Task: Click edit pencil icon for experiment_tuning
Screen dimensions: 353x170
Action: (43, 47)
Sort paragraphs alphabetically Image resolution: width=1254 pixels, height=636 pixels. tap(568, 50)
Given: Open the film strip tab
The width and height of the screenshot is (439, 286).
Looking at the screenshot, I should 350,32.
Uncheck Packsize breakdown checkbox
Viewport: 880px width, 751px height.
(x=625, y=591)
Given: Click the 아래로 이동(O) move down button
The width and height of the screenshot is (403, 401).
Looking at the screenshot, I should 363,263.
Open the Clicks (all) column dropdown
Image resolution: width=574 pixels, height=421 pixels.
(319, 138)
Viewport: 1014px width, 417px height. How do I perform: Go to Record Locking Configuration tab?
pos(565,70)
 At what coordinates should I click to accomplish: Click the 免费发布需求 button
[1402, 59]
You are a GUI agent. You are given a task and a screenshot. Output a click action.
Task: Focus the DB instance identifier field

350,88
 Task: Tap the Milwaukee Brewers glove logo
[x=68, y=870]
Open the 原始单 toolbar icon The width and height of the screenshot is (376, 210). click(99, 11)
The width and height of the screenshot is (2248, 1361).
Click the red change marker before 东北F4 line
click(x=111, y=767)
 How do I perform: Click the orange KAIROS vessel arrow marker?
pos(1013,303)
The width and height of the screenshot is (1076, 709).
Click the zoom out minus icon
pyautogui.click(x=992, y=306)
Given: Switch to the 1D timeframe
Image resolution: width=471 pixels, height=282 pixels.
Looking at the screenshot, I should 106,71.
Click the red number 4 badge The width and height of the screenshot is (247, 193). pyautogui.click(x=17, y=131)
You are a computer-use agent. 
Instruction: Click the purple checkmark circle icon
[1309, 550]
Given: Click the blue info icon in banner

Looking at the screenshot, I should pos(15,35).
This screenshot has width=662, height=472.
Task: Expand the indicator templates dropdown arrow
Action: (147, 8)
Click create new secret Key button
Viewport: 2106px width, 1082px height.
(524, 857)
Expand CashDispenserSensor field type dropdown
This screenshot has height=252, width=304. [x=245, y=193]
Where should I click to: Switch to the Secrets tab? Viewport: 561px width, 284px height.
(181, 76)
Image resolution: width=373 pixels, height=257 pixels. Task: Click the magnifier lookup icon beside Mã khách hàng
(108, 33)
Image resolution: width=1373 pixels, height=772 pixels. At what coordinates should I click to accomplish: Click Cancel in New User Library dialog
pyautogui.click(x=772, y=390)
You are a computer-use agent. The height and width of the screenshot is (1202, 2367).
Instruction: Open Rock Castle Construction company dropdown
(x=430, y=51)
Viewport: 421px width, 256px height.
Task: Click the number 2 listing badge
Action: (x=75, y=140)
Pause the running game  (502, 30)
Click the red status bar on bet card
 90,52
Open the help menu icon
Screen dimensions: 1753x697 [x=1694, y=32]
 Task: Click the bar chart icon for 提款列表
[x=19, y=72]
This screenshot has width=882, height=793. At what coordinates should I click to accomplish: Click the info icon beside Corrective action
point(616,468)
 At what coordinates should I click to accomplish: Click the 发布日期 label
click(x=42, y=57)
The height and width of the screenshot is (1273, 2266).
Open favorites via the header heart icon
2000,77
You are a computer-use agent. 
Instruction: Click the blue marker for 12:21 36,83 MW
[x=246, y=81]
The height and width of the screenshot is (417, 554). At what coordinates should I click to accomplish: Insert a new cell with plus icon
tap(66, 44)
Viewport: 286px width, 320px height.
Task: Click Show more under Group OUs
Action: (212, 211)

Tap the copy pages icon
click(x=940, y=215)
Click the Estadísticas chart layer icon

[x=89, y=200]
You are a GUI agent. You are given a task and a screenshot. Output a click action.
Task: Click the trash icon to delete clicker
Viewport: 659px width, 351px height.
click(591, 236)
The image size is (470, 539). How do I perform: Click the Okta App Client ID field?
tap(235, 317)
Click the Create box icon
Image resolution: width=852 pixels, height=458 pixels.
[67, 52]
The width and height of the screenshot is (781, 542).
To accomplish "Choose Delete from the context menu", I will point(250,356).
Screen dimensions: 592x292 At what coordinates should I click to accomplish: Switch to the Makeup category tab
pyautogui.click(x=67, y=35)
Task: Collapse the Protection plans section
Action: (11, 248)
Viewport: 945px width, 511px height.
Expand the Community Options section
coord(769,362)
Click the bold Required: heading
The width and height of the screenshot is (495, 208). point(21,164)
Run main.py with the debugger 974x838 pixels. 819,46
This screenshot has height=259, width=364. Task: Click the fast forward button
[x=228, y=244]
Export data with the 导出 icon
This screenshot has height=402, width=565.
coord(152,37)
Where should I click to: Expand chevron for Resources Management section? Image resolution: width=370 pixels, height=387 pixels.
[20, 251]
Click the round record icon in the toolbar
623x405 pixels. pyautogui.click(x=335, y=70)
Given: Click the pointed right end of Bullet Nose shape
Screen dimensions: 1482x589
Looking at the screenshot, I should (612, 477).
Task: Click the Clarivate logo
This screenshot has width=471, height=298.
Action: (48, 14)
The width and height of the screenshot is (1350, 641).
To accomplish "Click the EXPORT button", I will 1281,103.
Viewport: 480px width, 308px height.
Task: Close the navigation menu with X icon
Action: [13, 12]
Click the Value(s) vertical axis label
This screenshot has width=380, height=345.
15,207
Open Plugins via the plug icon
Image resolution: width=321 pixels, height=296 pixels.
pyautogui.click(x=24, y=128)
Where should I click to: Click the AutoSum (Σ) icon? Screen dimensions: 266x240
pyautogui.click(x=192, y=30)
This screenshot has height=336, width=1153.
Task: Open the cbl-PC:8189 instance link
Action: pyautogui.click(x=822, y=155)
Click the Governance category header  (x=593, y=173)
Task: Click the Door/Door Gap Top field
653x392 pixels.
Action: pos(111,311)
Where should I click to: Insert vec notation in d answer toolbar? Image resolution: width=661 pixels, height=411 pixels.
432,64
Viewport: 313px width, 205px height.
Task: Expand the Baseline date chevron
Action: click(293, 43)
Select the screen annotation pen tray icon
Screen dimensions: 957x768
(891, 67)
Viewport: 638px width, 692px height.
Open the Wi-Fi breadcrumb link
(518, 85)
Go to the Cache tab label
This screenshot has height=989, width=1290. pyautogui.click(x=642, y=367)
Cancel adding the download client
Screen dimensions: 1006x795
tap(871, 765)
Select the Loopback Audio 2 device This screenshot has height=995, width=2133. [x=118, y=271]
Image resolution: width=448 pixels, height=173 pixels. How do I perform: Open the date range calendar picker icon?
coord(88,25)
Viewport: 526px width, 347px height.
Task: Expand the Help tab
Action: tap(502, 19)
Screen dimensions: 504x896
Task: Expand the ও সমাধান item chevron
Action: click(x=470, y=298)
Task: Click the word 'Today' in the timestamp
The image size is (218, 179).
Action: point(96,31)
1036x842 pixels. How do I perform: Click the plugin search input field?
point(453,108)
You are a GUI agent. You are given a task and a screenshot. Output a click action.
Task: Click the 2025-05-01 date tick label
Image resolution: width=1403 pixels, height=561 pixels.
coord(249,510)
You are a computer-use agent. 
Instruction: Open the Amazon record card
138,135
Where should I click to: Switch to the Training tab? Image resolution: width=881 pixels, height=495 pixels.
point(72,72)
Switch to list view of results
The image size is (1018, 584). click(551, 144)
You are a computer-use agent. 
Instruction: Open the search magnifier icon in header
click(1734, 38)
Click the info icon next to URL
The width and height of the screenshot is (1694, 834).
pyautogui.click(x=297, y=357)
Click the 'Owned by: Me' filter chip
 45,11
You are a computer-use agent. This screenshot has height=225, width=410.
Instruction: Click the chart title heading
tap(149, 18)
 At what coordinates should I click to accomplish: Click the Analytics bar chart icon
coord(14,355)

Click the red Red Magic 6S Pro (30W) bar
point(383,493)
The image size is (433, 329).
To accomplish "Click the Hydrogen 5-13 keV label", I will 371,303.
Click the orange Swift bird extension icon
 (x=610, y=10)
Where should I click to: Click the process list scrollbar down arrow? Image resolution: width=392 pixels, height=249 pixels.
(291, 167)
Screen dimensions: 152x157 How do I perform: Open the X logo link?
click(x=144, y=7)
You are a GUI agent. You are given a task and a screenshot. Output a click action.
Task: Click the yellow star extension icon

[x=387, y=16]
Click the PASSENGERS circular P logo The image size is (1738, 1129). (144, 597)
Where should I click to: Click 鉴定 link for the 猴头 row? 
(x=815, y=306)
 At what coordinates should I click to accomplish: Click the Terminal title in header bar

__PROBLEM DETAILS__: Return, without any change, the lines of the records from the line containing "Click the bold Required: heading" through the line containing "[x=228, y=244]", inclusive.

__SOLUTION TO THIS PROBLEM__:
Click the bold Required: heading
The width and height of the screenshot is (495, 208). point(21,164)
Run main.py with the debugger 974x838 pixels. 819,46
This screenshot has height=259, width=364. Task: Click the fast forward button
[x=228, y=244]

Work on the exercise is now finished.